17 April 2025
|ET / EAT Procedure
Cost orders in the Employment Tribunal: A Word of Caution from Madu v Loughborough College [2025] EAT 52
Hot off the press, the Employment Appeal Tribunal (EAT) in Madu v Loughborough College is a timely reminder of the difficulties in securing a cost order against litigants in person in the Employment Tribunal (ET).
The Test for Costs in the ET
The default position in the ET is that each party bears their own costs. However, the ET may make a costs order where one of the following conditions are met:
(a) Unreasonable conduct: A party has acted vexatiously, abusively, disruptively, or otherwise unreasonably in bringing or conducting proceedings;
(b) Hopeless claim: The claim or response has no reasonable prospect of success; or,
(c) Hearing adjourned or postponed: where this arises due to an application made by a party and the adjournment/postponement occurs less than 7 days before the date on which that hearing begins.
Even where one of these thresholds is met, the Tribunal must exercise its discretion. The fact that a party is unrepresented remains an important consideration.
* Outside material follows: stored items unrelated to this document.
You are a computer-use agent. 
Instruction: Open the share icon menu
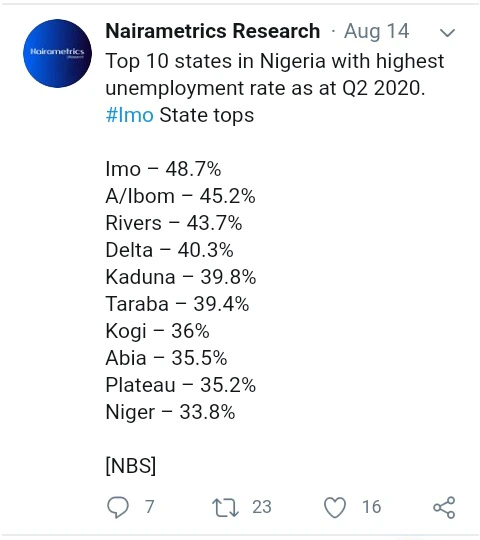[x=444, y=507]
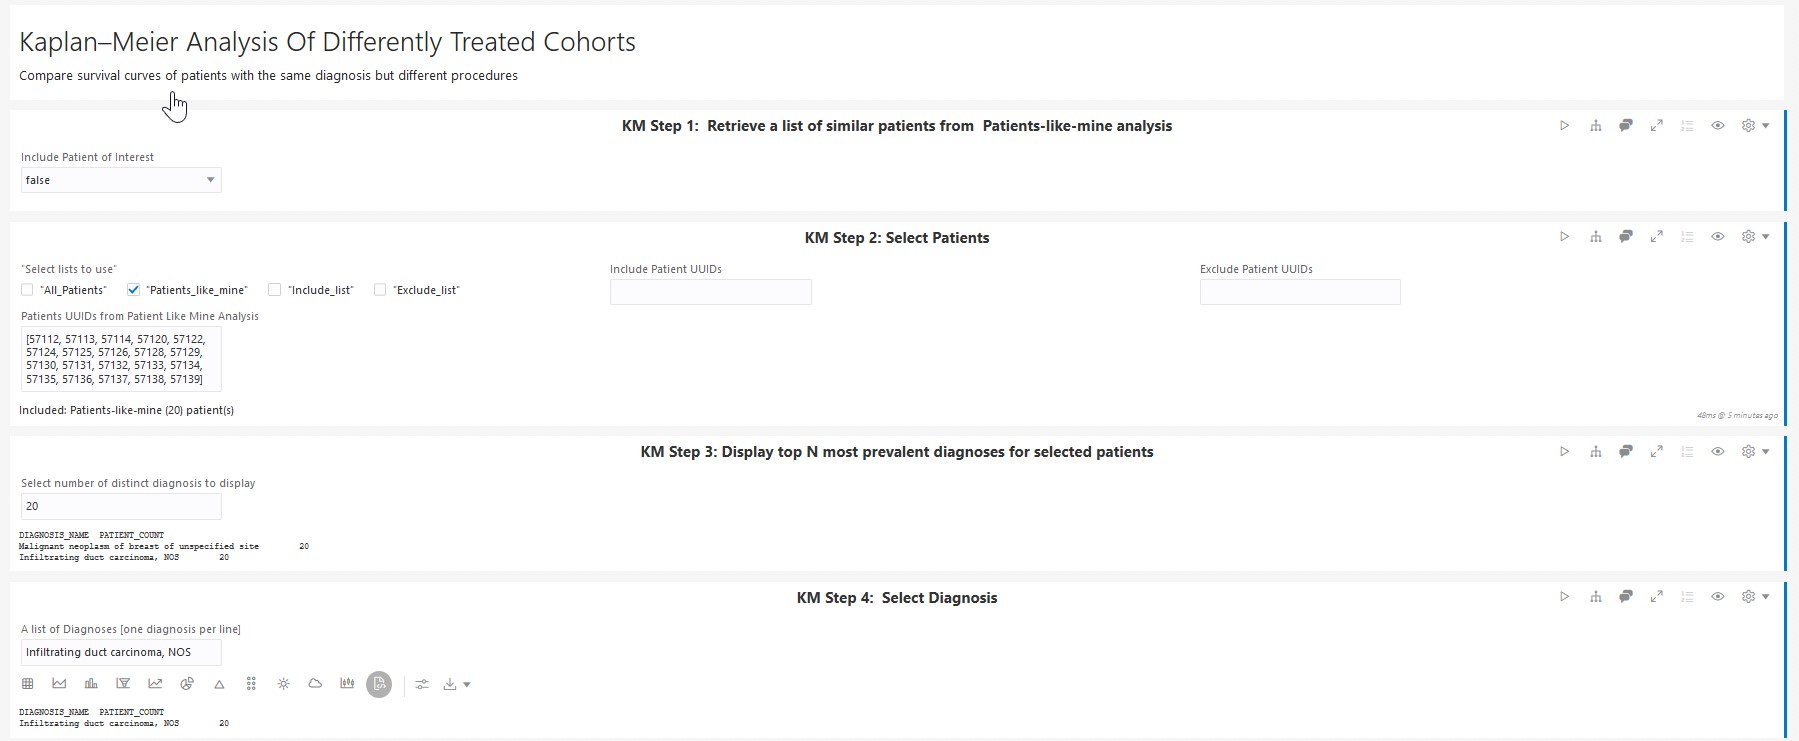1799x741 pixels.
Task: Choose the tag cloud visualization icon
Action: coord(315,684)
Litigants in person may lack legal knowledge and access to specialist advice.
The ET must also weigh policy factors when deciding on costs. For instance:
- Access to justice: It can be difficult for a Claimant (especially a litigant in person) to know whether their claim has real prospects of success until the explanation of the employer’s conduct is heard, seen and tested in court. This is particularly true in discrimination claims.
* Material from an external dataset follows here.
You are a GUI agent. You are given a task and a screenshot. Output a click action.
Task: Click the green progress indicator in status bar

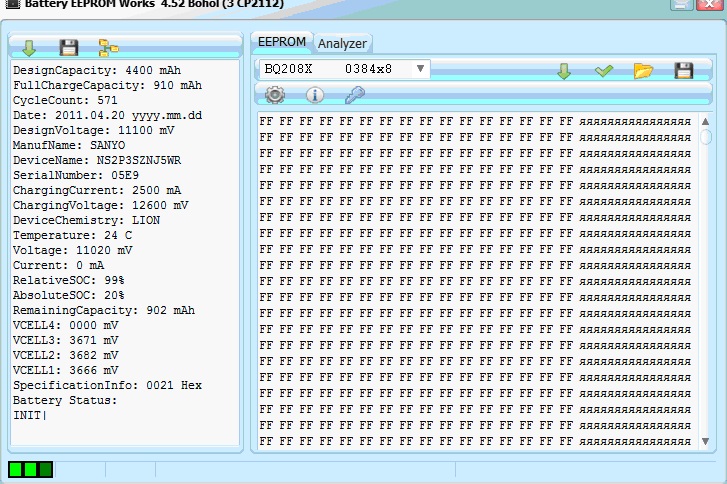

- Avoiding hindsight bias: When considering whether a litigant should have appreciated that a claim had no reasonable prospects of success, it is important to avoid being influenced by the hindsight of how the evidence in fact unfolded at trial.
What happened in Madu?
Mr Madu, a black British man of African descent, applied for a lecturing position at Loughborough College (LC), a further education college. Two other candidates – AB (white British) and DW (white Irish) – also applied.
Madu was unsuccessful at interview. AB scored the highest mark at interview and was offered the role. The Claimant came second, and DW third.
Madu brought a race discrimination claim citing several points including:
- His interview could not be rescheduled, whereas DW’s was postponed until the following day;
- LC delayed in responding to his request for feedback and to his grievance;
- Only 2.9% of staff at LC were non-white.
The ET found that Madu should have realised when acting in person that his claim had no reasonable prospect of success and that after he obtained legal representation, he must have received advice to that effect. On this basis, the ET ordered Madu to pay £20,000 in costs.
Madu appealed the ET’s costs order.
The EAT’s Key Findings
The appeal was allowed on the following basis:
- The ET incorrectly assumed that when Madu obtained legal representation, he was advised that his claim had no reasonable prospect of success. This assumption was a significant component of the decision to award costs.
- The ET failed to properly consider the difficulties that face a Claimant in determining whether a discrimination claim has no reasonable prospect of success prior to the hearing.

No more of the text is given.